Lincoln Clarkes - A Photographer of & With Style
Sunday, May 12, 2019
Lincoln Clarkes is a local photographer of renown that I don’t happen to run into often. I first met him in the very early 80s when he was a painter and I was assigned by Vancouver Magazine to photograph him. I did not know too much about photographic techniques but I did use an extremely sharp film called Kodak S0115 which was the precursor of perhaps the sharpest film ever made, Kodak Technical Pan. I have no idea if I used a light.

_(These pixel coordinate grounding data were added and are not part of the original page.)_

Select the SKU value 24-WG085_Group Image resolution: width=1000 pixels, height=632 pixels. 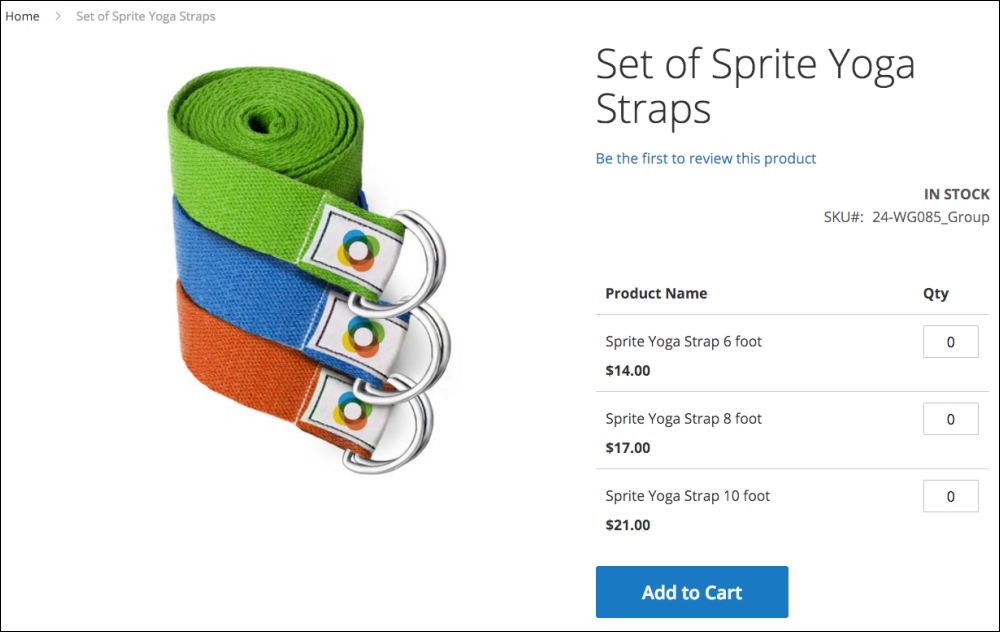pos(931,217)
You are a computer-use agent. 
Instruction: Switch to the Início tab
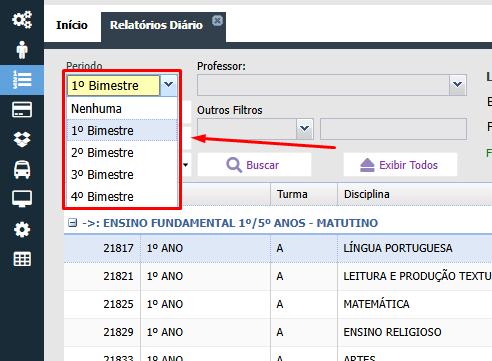pos(72,25)
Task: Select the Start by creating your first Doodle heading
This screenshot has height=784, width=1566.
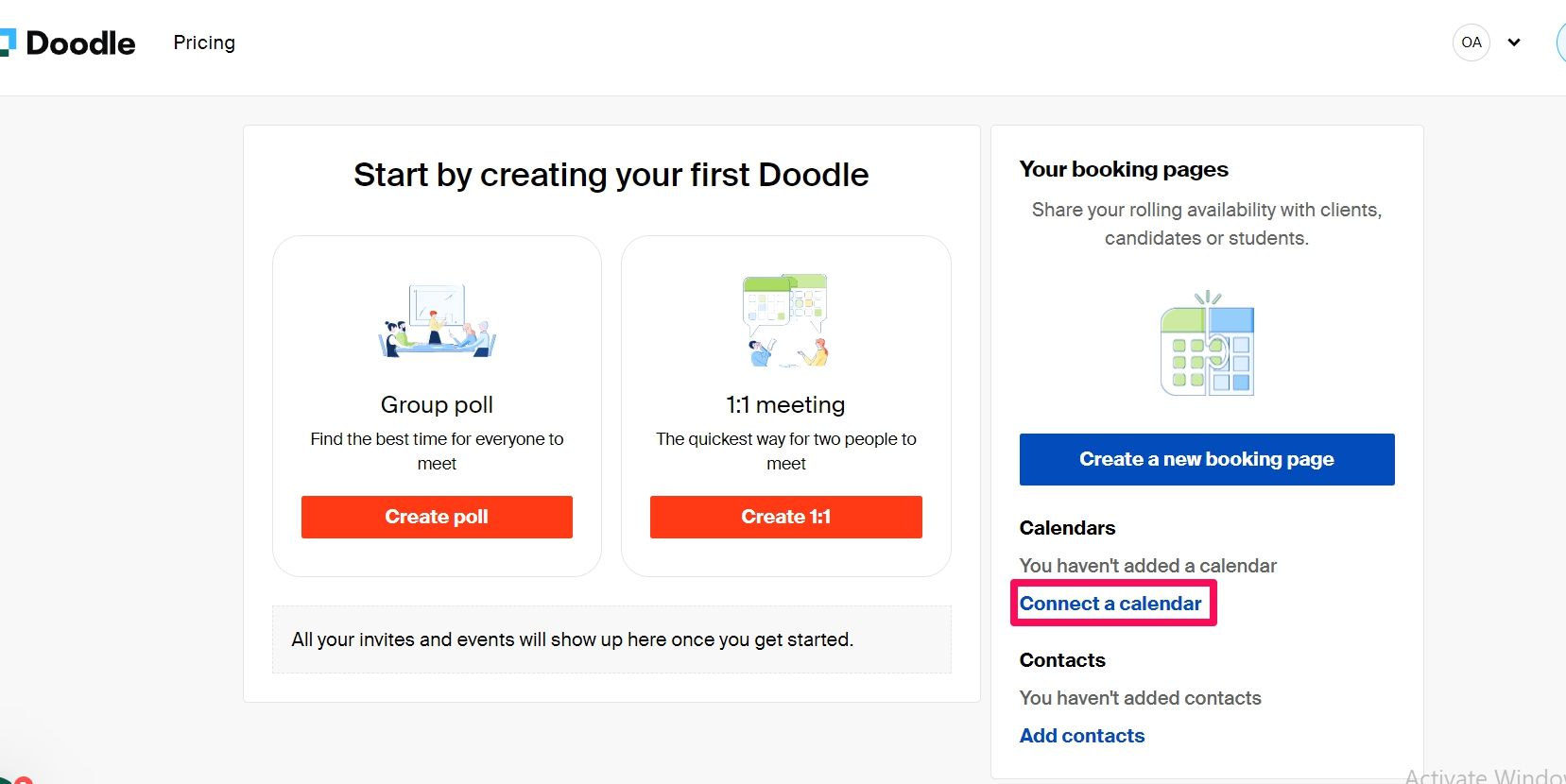Action: 611,174
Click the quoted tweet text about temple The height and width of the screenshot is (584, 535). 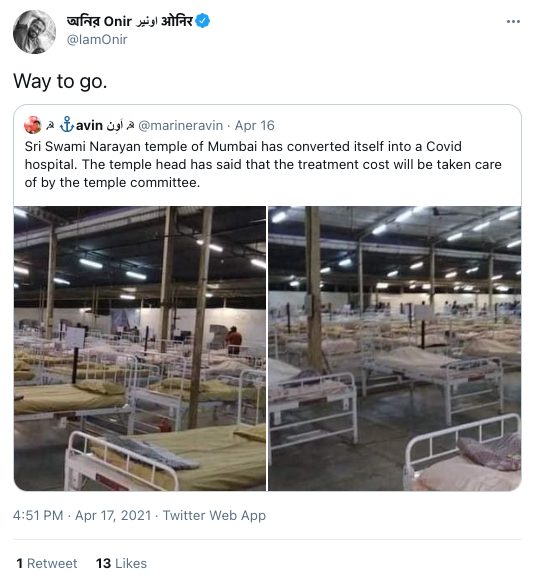tap(263, 164)
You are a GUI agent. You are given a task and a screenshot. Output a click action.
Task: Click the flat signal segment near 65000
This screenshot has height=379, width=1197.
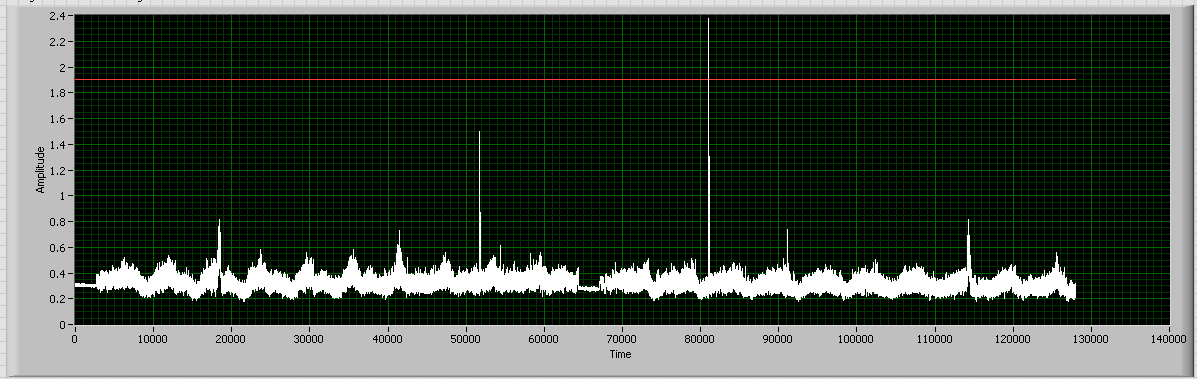pyautogui.click(x=589, y=288)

I do know that Clarkes was gracious and faced my camera with a smile.
In the years since, once he became a photographer, I would
run into him and I would note that he was always elegantly dressed and accompanied by a or many beautiful women. He has a
sense of style. When Clarkes picks up a camera an puts it in front of his eye
(he does have two) it is elegance personified.
Some years ago Clarkes gave me a print that he took in
London of Helmut Newton. I would believe that both Clarkes and I adored the
man. I have a memory of a photograph of an undraped Elizabeth Mazzoni by the
bank vault in the building then owned by Uno Langmann. It was exquisite and
much in Newton’s style.
Helmut Newton - Lincoln Clarkes - 1988 |
From there Clarkes went to more serious and perhaps even
controversial themes. But I was glad that recently Clarkes took it upon himself
to photograph women riding bicycles in skirts. As we would have said back in
his time as a painter, “right on!”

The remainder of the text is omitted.